How do you enhance the strength-to-weight ratio of a material? It seems that many scientists are looking to bone for inspiration.
CTT reported last week on a new method for making 3D porous materials from alumina-camphene slurries. In that report, a South Korean research group built porous materials that mimicked cancellous or trabecular bone (the porous and spongy interior part of bone) by composing arrayed structures of alumina with interconnected porosity and surrounding macrochannels.
A group at the Karlsruhe Institute of Technology in Germany now reports a different method, published in the latest issue of the Proceedings of the National Academies of Science, for building porous materials that mimic cancellous bone using 3D printing techniques. The authors used 3D direct laser writing, or 3D laser lithography, to fabricate nanoscale microstructures from alumina–polymer composites.
Lead author Jens Bauer described in an email the problems engineers face in building strong but lightweight materials, “The strength is often limited by defects—there are no solid materials that are significantly lighter than liquid water, but designing materials as cellular generally weakens them compared to bulk materials. We showed that applying microarchitecture can overcome those problems.”
Bauer explained that manmade cellular materials are weak because they are comprised of random structures (think foams). Natural materials are strong because they contain an organized hierarchy consisting of nanoscaled building blocks. “Because the size of the building blocks is that small, the material is much more flaw tolerant and therefore has a higher strength,” Bauer said in the email.
3D laser lithography uses a laser to precisely control local polymerization of a photoresist, providing the advantage of precise design flexibility and control. Translation? The sky’s (within reason) the limit when it comes to designing structures with 3D laser lithography.

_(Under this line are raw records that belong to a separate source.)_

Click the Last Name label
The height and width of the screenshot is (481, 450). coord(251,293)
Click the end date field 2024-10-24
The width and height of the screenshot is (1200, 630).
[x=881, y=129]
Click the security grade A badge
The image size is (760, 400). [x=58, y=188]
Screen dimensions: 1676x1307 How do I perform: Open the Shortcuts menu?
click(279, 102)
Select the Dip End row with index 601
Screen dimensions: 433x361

Watch this four-minute video from Nanoscribe, a leader of 3D laser lithographic technologies, to learn more about the technology.

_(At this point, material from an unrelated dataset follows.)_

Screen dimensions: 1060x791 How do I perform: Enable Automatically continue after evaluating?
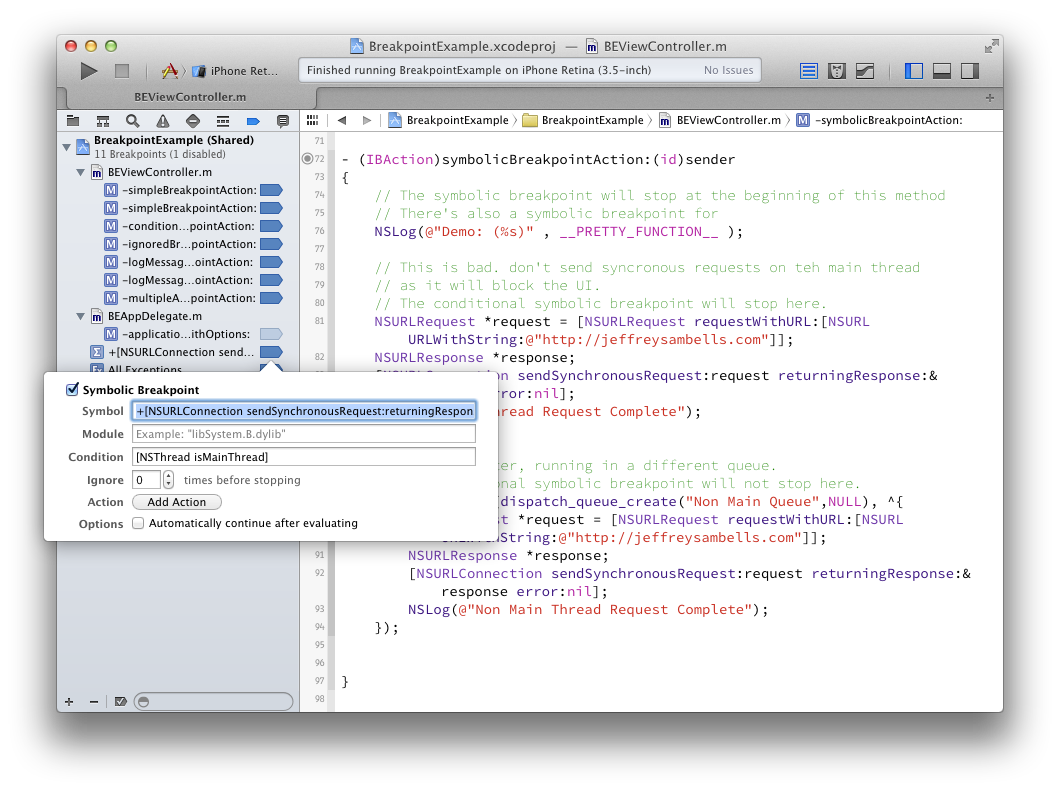[137, 523]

The PNAS paper reported that the scientists created several different microstructure designs using 3D laser lithography to build polymer–ceramic composites (see example structure above). The shapes were created out of polymer substrates and then coated with aluminum oxide of varying thicknesses using atomic layer deposition. This process created beautifully intricate structures, which the team subsequently destroyed to test the structures’ strength (image below).
Microstructures exhibited failure at high compressive strengths, demonstrating the strength of these nanoscale designs. Credit: Bauer, KIT.

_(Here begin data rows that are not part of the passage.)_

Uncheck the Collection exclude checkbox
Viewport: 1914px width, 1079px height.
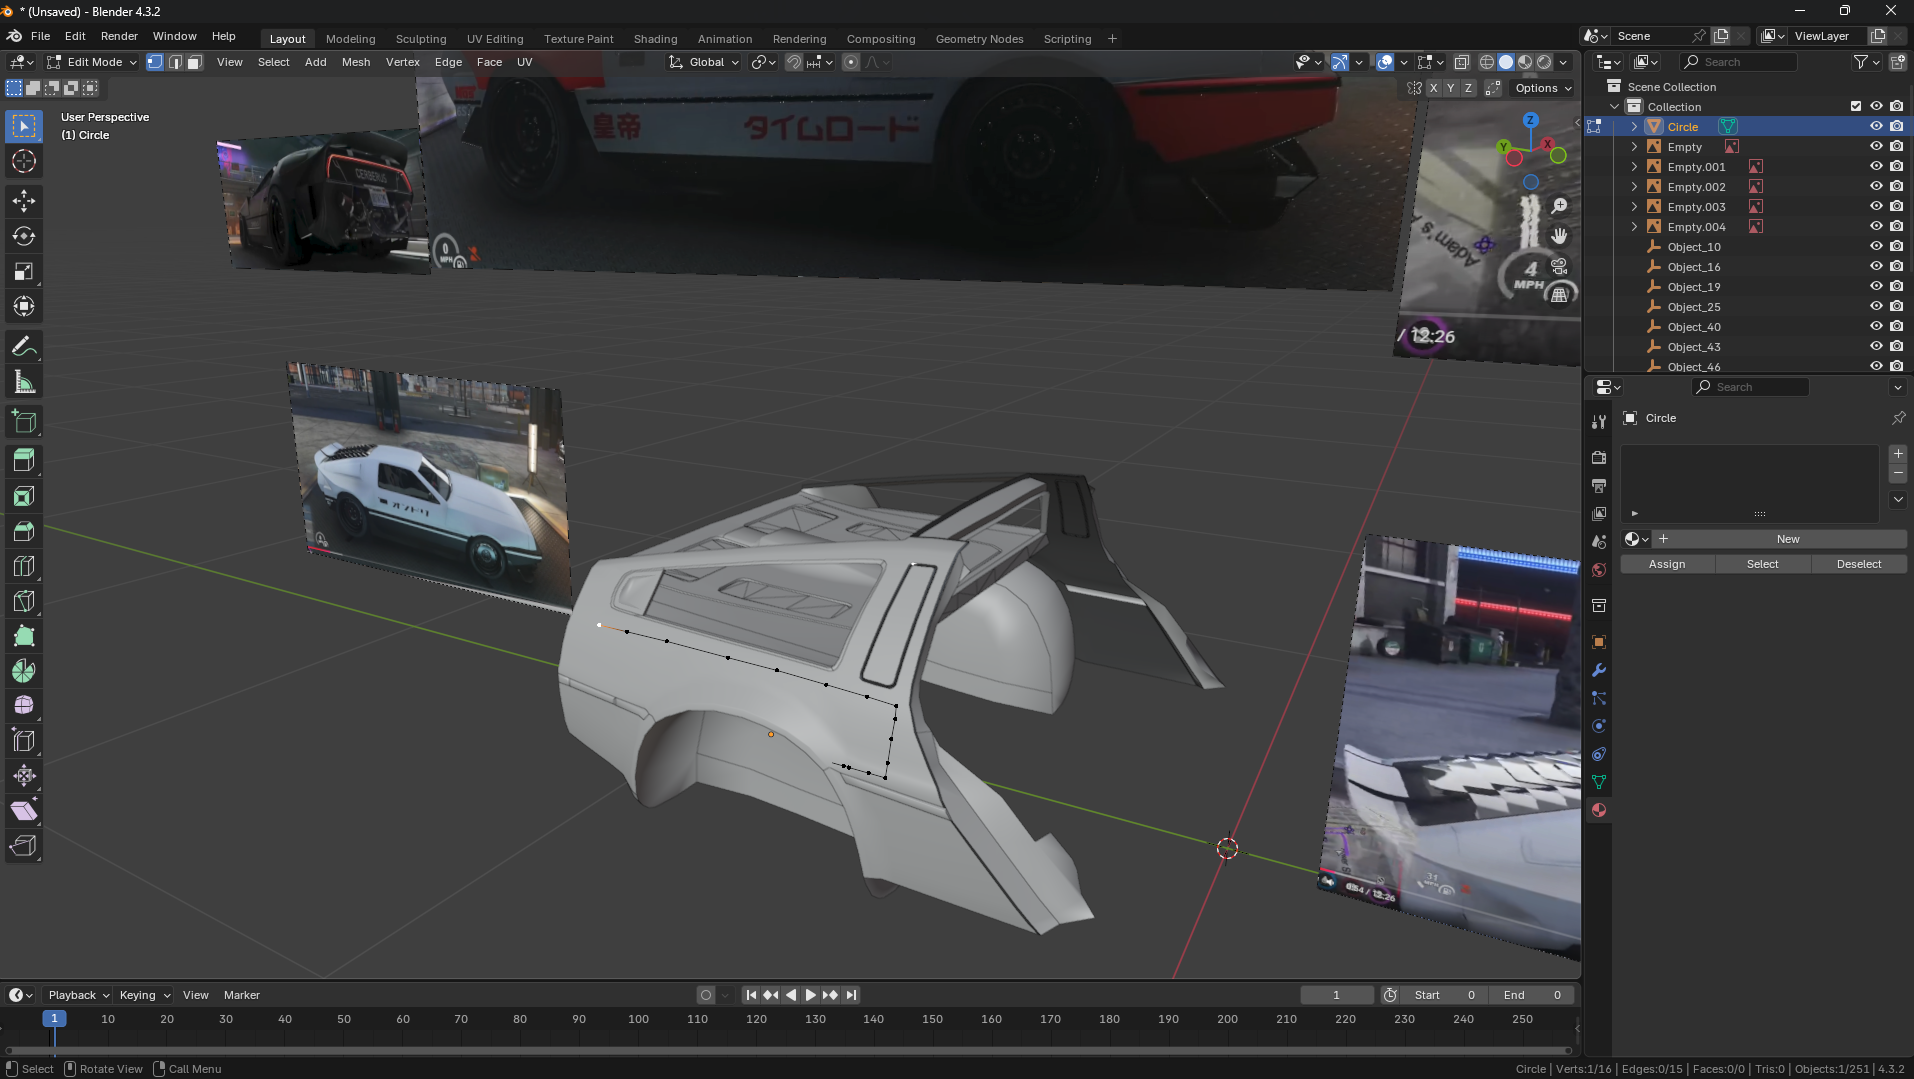[x=1856, y=107]
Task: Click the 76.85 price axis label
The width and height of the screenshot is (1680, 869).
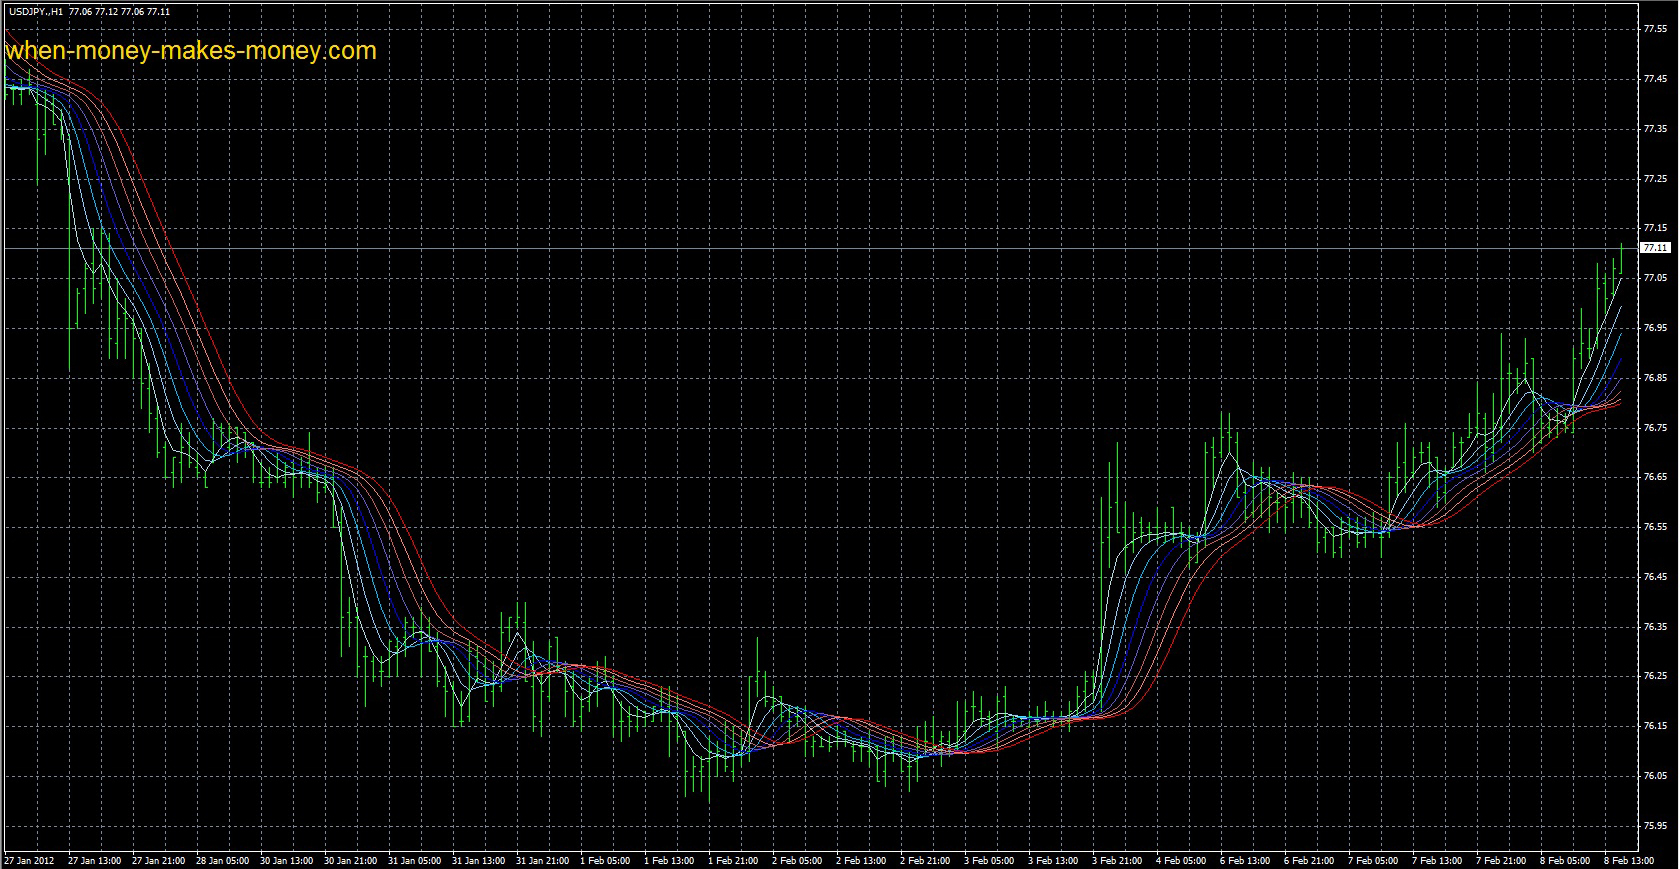Action: tap(1654, 378)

The microstructures stacked up—they exhibited compressive strengths “in the range of bone material and advanced metallic alloys,” the authors wrote.
They determined that the best structure was an optimized honeycomb design. These structures achieved specific strengths of up to 280 MPa, comparable to those of technical ceramics and high-strength steels and just shy of bulk alumina. Pretty impressive for a 3D printed microstructure!
The results represent an important proof of concept for 3D laser lithography, Bauer emailed. Although the technology cannot yet be scaled up to create larger structures, the new technology is quickly evolving. Once that is possible, “such materials could be applied everywhere where high strength and low density is needed at the same time (aerospace, aviation, motorsports, etc.), and also where the porosity is advantageous such as cushioning and filtration,” Bauer says.
The paper is titled “High-strength cellular ceramic composites with 3D microarchitecture.”